## TO DO
Collect each line of the entries that holds the string "dimensions".

[Collection entries]
BEGIN

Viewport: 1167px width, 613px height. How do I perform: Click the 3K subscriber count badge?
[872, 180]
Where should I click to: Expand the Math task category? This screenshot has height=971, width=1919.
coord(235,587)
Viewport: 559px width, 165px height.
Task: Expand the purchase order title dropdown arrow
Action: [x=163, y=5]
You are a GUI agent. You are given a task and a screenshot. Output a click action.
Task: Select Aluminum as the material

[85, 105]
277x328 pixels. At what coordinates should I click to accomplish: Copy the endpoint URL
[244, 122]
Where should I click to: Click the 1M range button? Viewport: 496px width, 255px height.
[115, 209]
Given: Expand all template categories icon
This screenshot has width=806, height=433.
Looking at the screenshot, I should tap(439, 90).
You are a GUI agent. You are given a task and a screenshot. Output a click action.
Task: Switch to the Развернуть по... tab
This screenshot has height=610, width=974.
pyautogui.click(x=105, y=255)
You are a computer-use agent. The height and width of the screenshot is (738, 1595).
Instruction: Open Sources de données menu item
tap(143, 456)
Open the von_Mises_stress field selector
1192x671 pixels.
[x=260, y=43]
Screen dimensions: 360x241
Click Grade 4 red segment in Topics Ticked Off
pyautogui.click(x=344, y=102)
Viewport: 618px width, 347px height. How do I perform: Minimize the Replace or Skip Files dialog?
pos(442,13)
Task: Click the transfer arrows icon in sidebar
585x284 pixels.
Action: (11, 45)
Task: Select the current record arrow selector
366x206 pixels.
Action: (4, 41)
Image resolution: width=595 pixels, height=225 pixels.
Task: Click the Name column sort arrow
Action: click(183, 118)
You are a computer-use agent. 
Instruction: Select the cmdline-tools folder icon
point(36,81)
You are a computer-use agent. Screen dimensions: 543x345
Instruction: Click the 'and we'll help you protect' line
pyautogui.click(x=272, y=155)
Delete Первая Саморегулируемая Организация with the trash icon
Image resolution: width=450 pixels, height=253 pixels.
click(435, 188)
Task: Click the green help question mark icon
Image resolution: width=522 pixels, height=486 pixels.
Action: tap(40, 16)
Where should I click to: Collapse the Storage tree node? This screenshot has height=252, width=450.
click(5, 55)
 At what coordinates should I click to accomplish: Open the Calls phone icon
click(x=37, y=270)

END

## EXERCISE OUTPUT
Screen dimensions: 360x241
You are a computer-use agent. Screen dimensions: 543x345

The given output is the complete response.